§ EXERCISE PROMPT
Please repeat exactly the lines from the one containing "Task: Click the Surface Styling label" through the last line of the records below, both included, and leave out any pictures.

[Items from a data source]
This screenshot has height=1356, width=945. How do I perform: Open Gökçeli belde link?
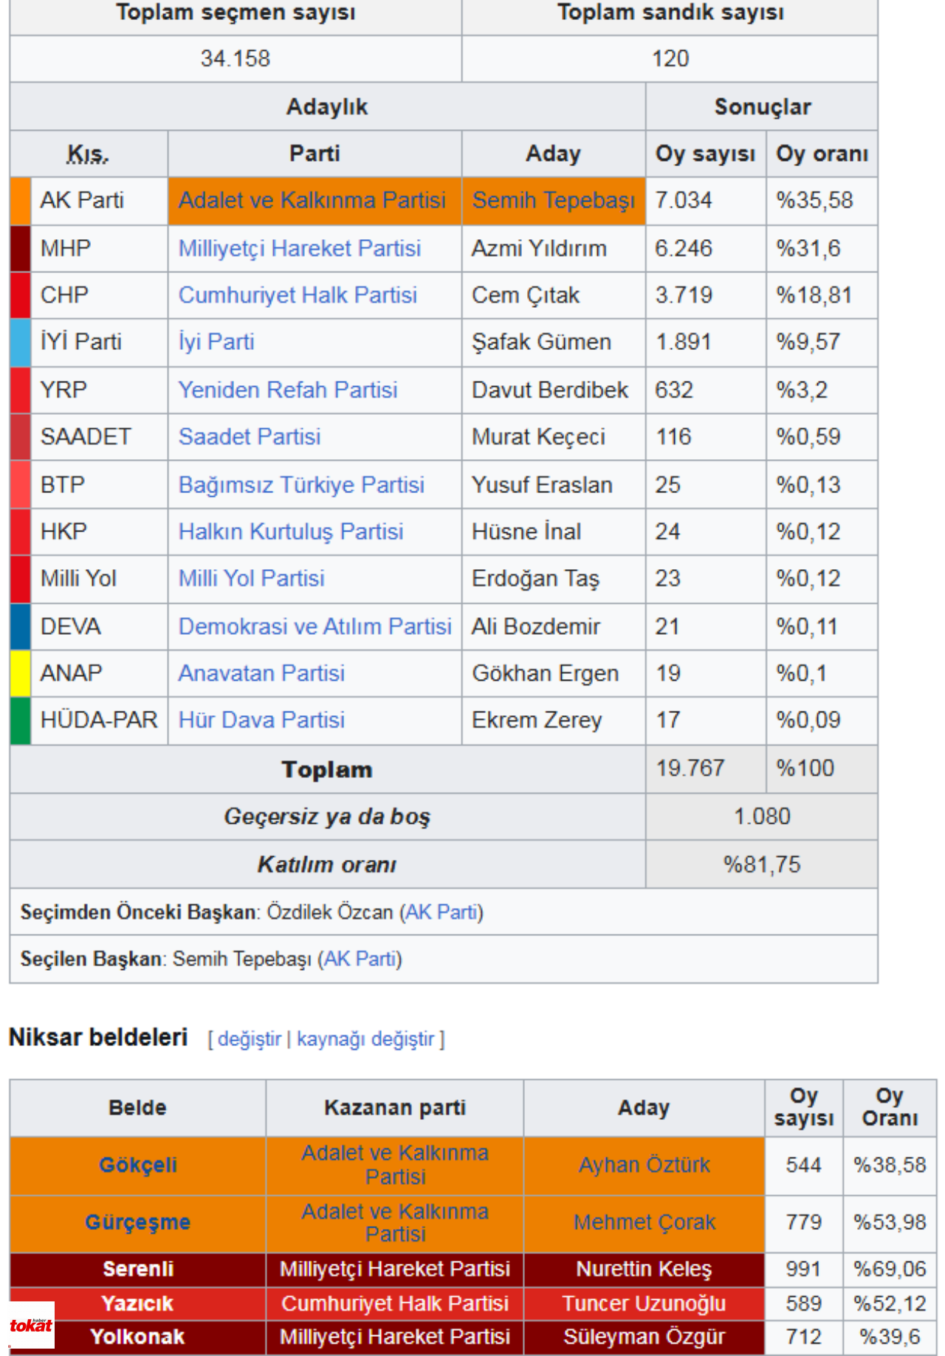[x=138, y=1165]
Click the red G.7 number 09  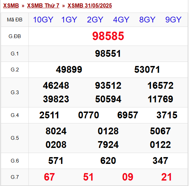(128, 177)
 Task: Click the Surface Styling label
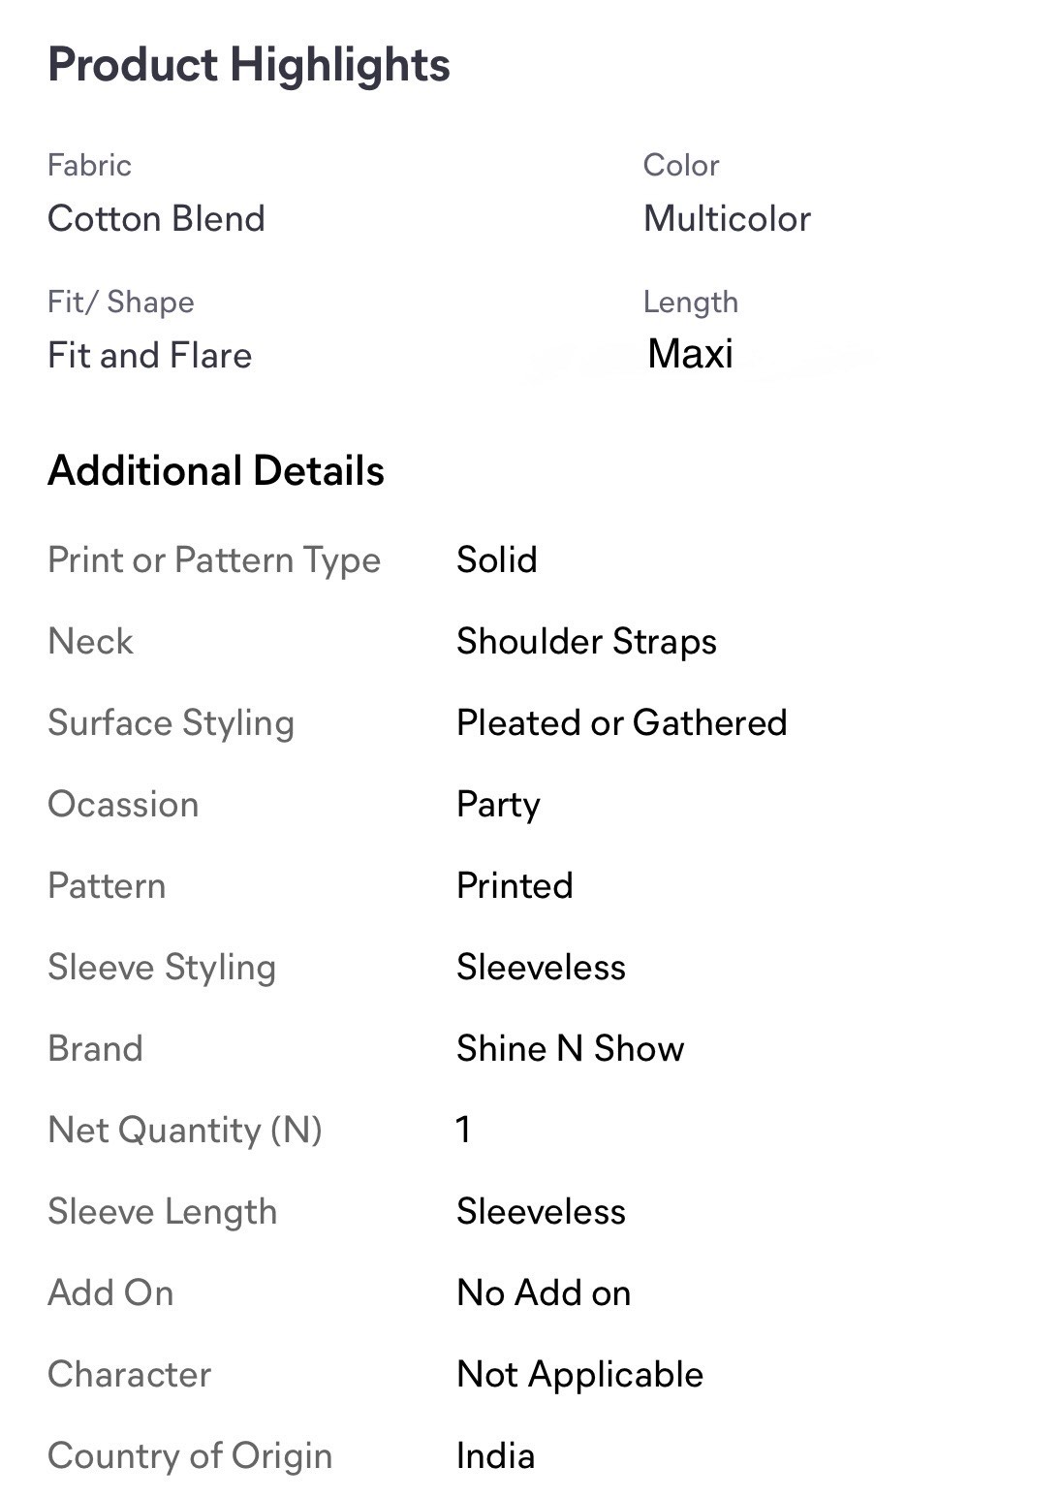[171, 723]
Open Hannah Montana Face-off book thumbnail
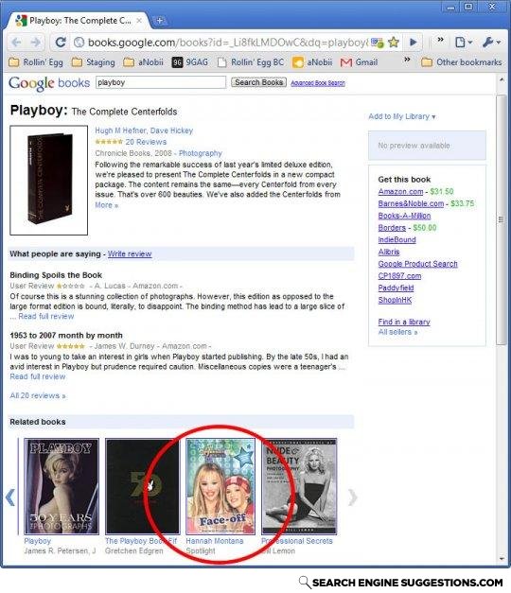 click(x=220, y=486)
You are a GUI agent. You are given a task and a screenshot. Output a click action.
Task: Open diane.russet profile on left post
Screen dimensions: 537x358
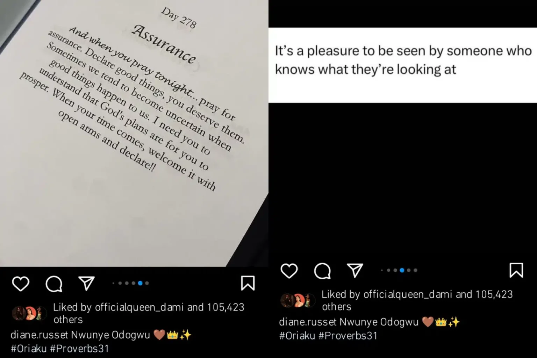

§ THE ANSWER
 Task: Click the Surface Styling label
[171, 723]
Open Hannah Montana Face-off book thumbnail
 click(x=220, y=486)
You are a GUI agent. You are given a task and a screenshot. Output a click action.
Task: Open diane.russet profile on left post
Screen dimensions: 537x358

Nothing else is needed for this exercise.